Task
Check every line of the data below for the word "layer". Copy the ones that have it.

Information provided
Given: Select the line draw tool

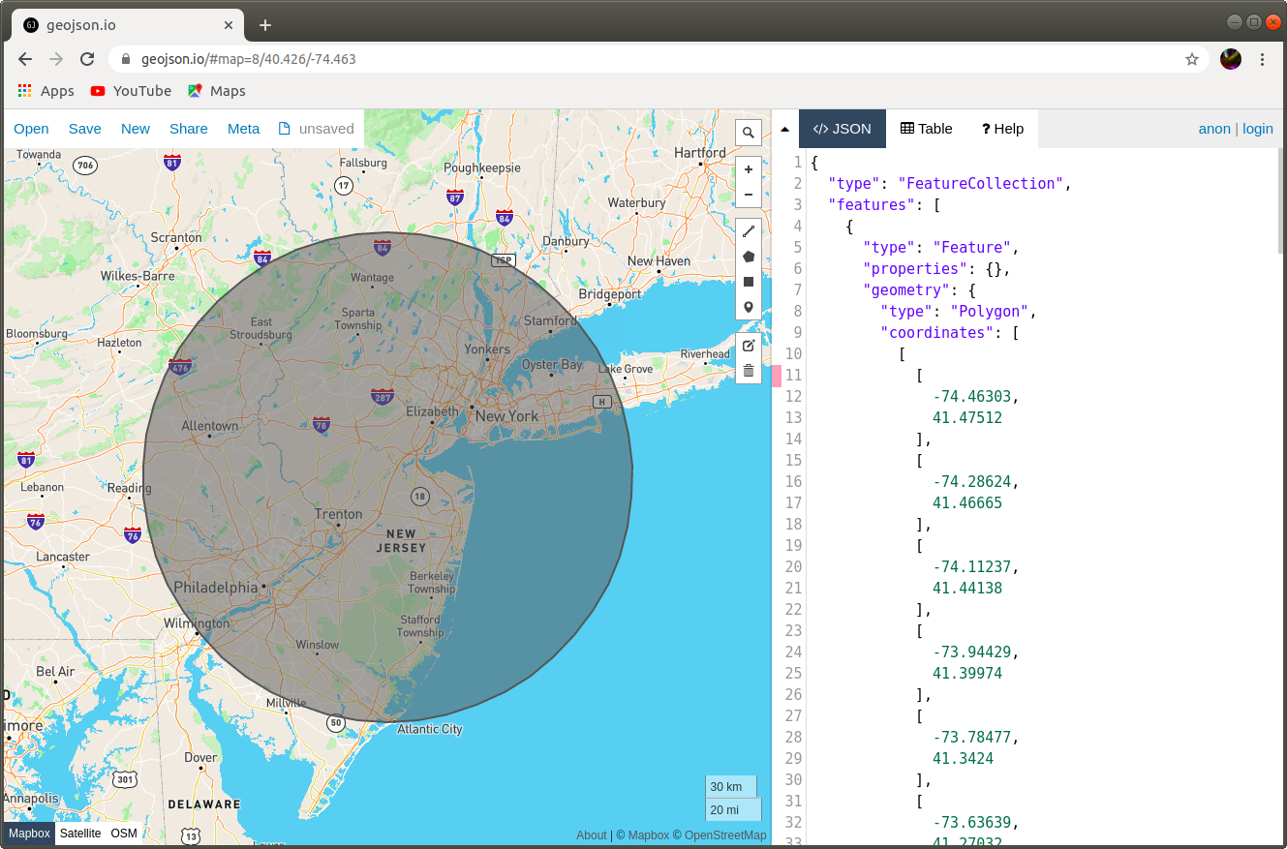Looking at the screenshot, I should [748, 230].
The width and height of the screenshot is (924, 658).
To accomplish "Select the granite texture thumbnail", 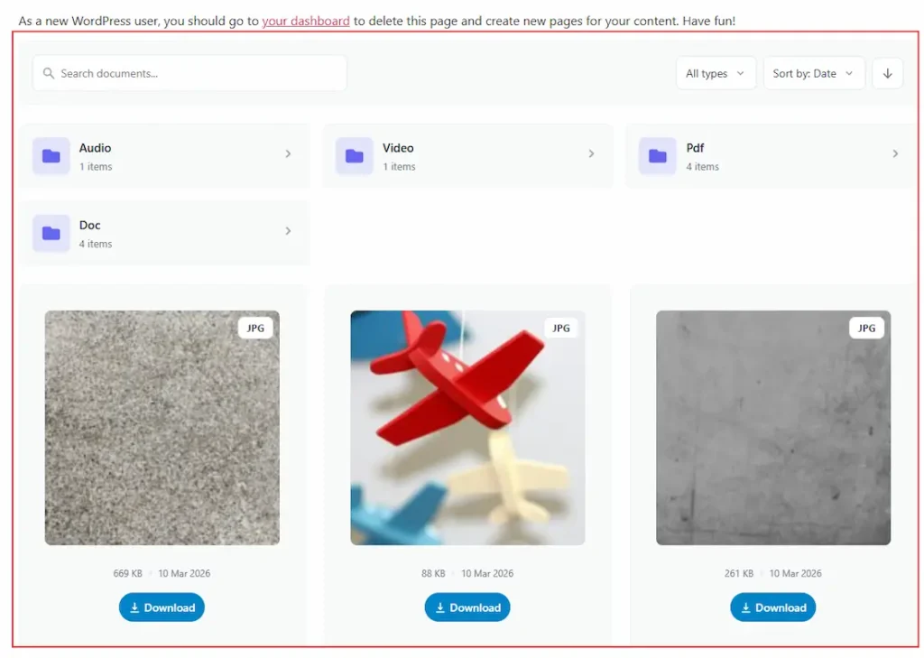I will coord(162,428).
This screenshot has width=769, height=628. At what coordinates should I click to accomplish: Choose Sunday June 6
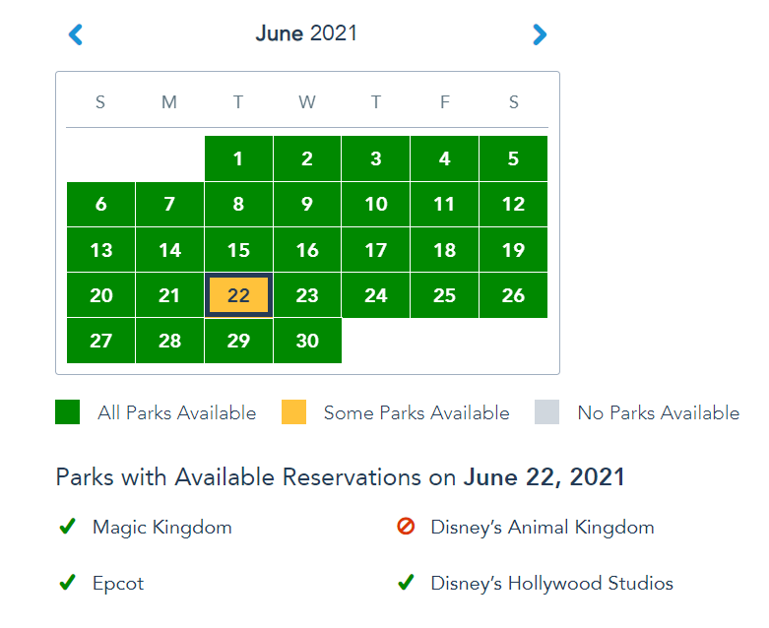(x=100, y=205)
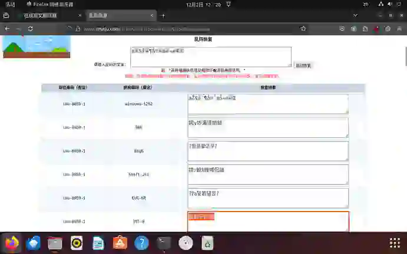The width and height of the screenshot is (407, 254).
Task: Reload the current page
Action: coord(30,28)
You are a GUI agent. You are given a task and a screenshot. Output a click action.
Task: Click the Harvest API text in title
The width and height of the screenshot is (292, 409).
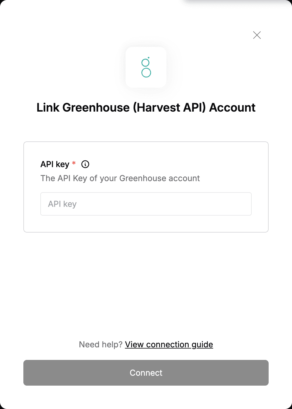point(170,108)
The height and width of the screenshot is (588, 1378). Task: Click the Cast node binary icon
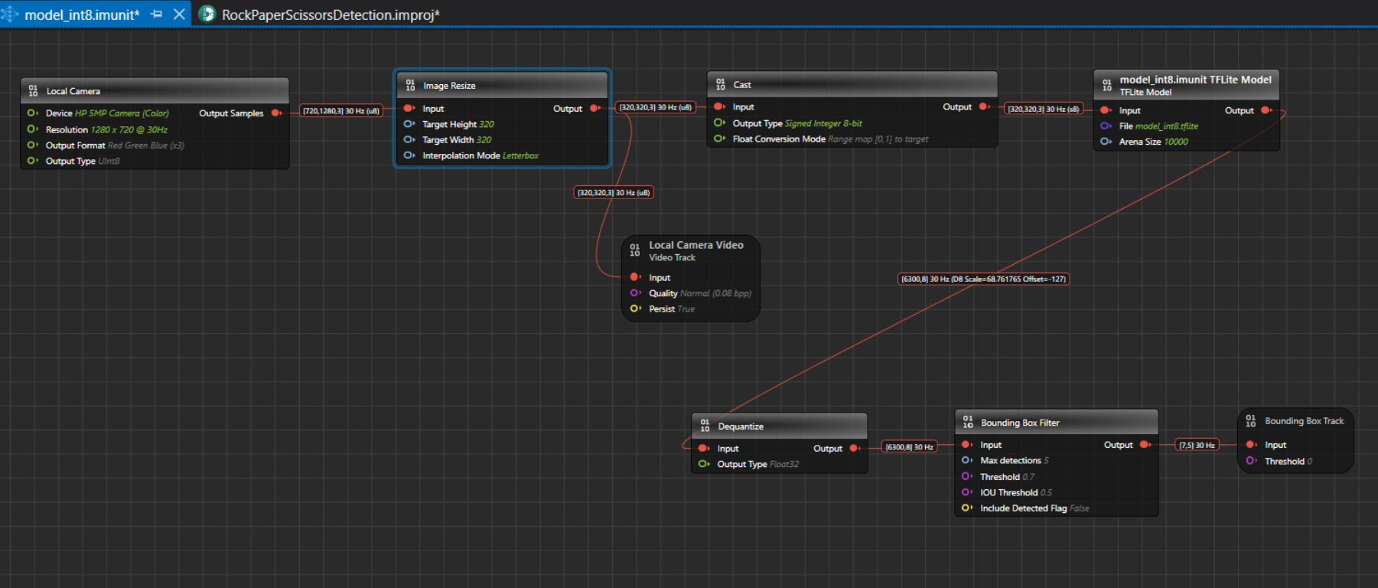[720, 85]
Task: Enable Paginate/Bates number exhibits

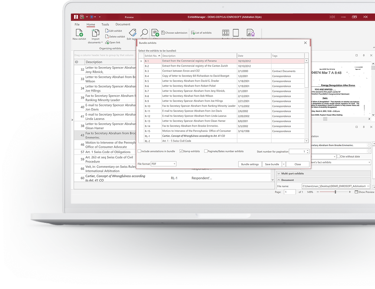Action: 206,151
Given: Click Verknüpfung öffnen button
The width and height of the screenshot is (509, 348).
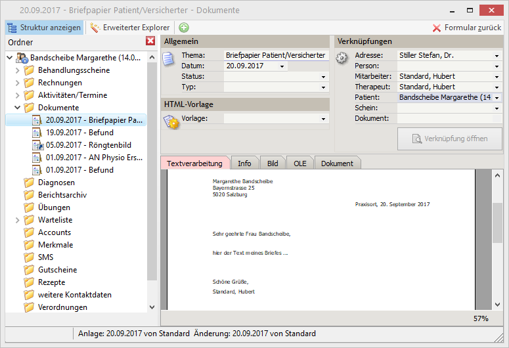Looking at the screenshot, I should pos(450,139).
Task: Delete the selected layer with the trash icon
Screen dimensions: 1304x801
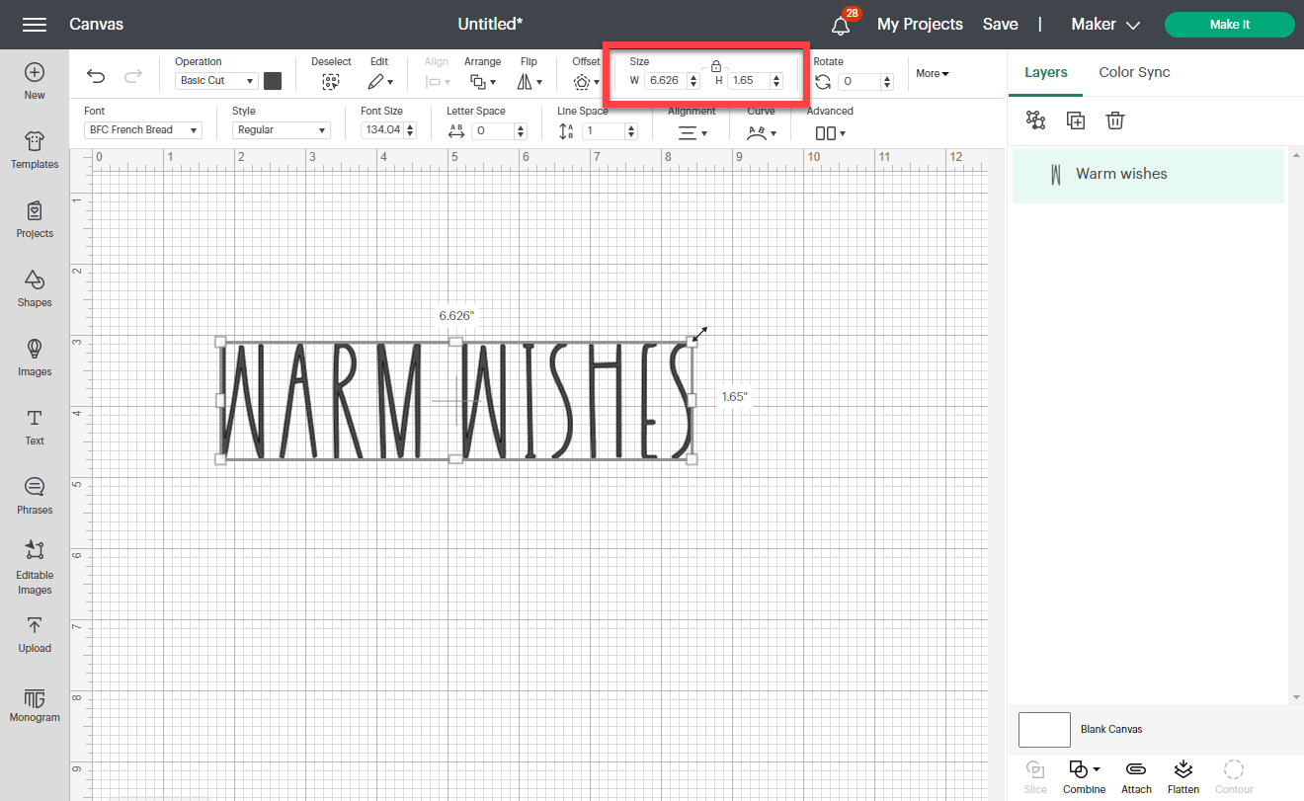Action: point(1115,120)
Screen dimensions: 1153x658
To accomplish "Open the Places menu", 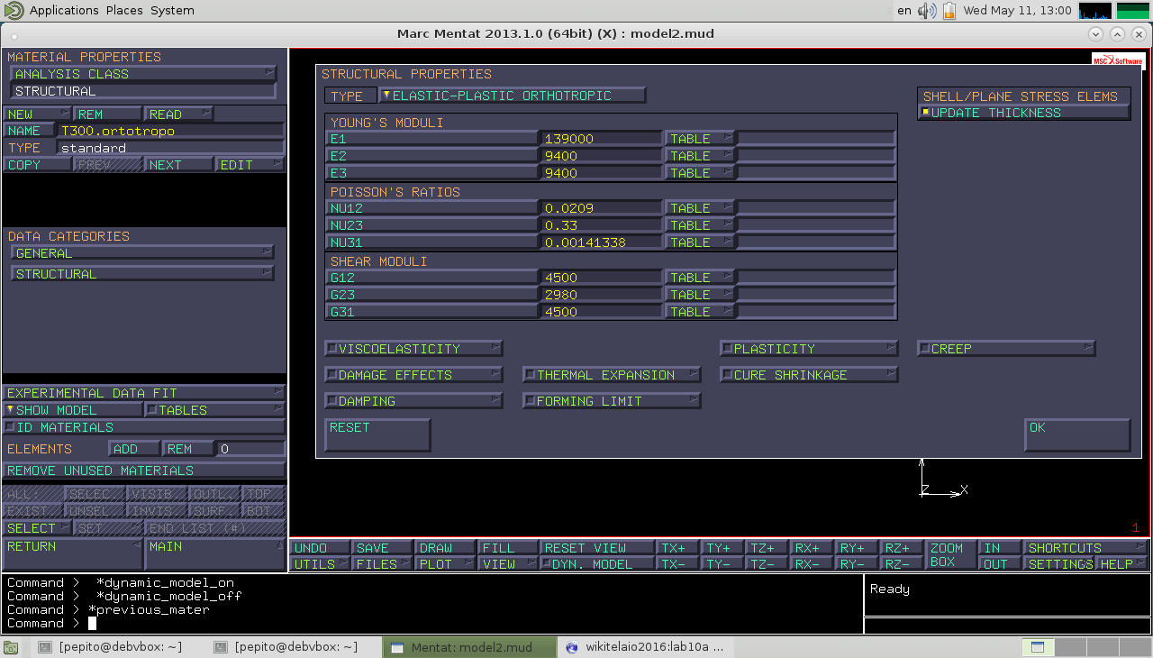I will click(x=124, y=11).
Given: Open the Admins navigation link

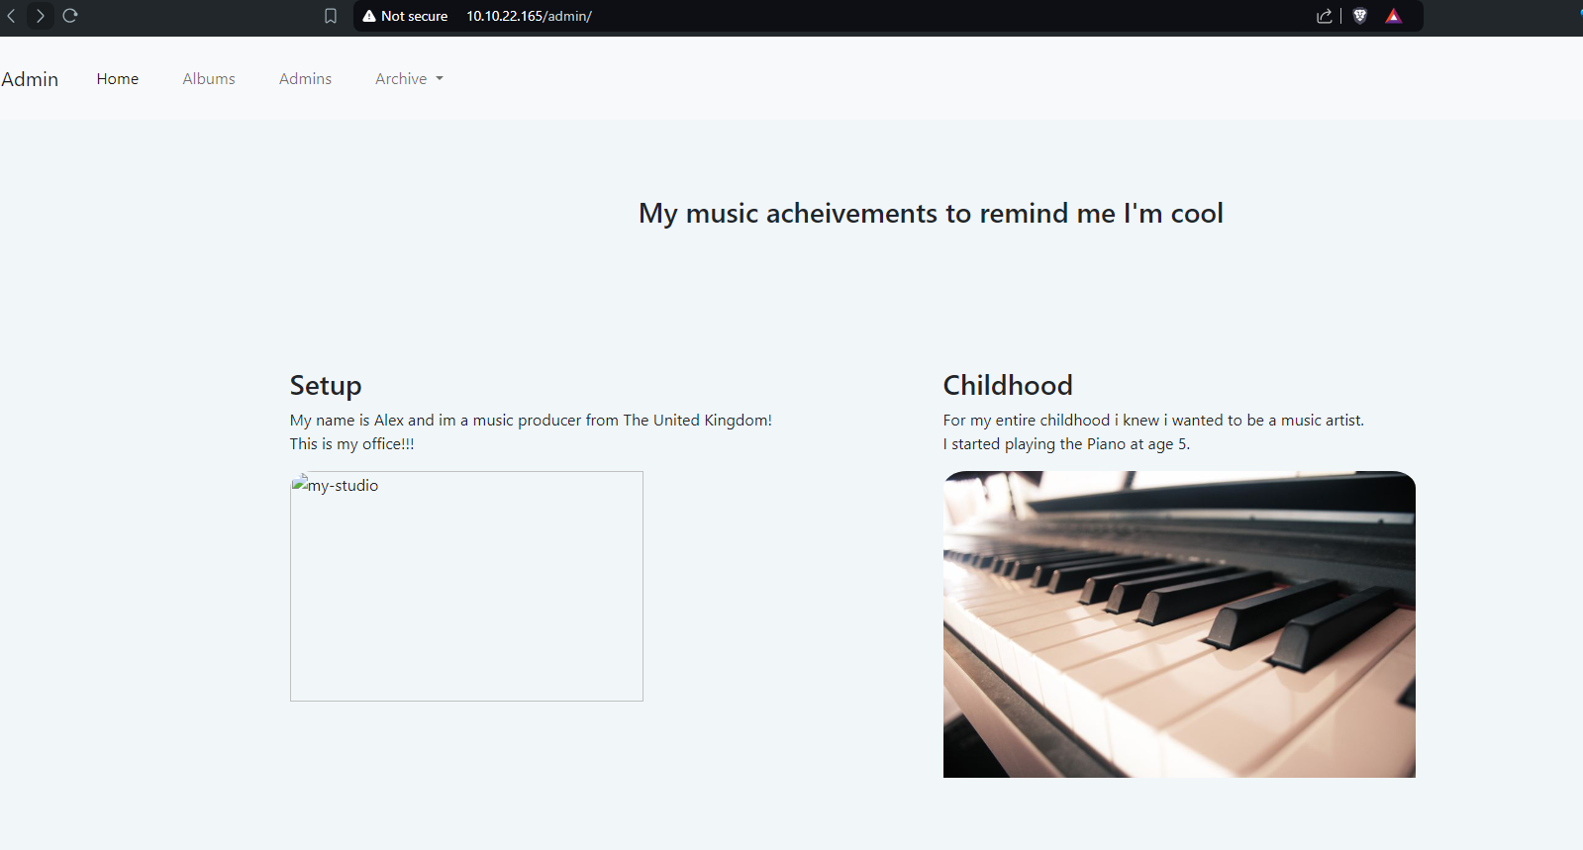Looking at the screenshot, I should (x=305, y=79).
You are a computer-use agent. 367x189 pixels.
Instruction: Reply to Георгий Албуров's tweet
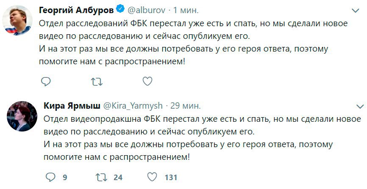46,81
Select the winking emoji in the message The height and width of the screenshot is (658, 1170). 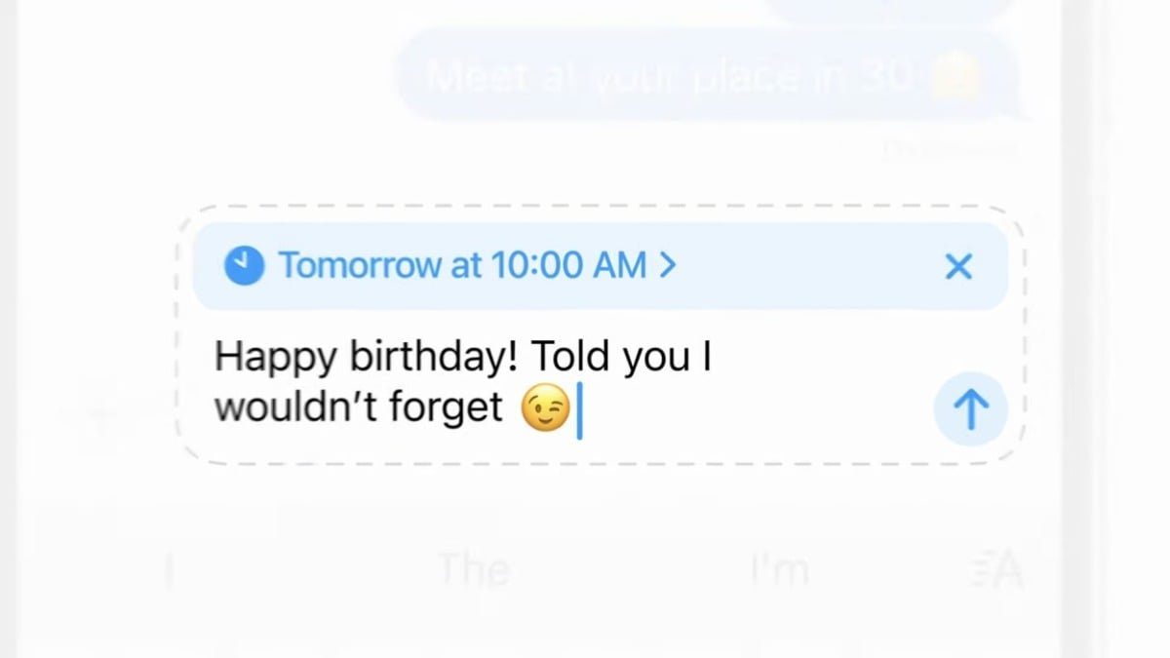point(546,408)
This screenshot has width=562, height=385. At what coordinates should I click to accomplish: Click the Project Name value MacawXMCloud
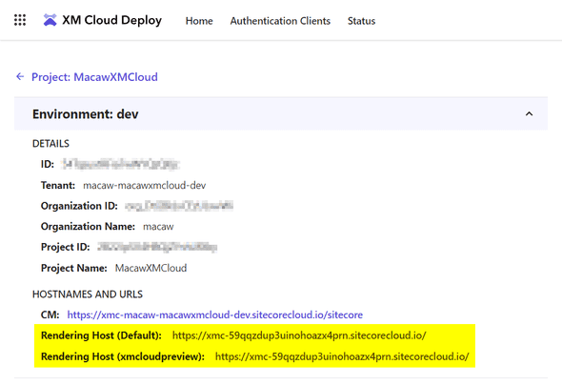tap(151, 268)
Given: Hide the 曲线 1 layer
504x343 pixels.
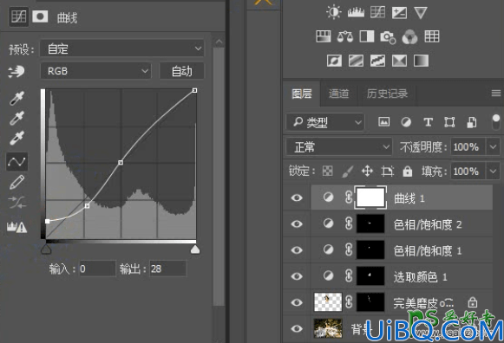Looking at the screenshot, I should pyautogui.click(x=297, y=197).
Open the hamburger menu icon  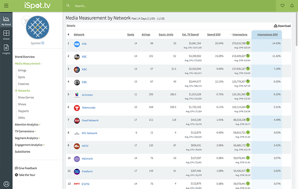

Response box
Task: Delete the selected layer with the trash icon
Given: Hide the 曲线 1 layer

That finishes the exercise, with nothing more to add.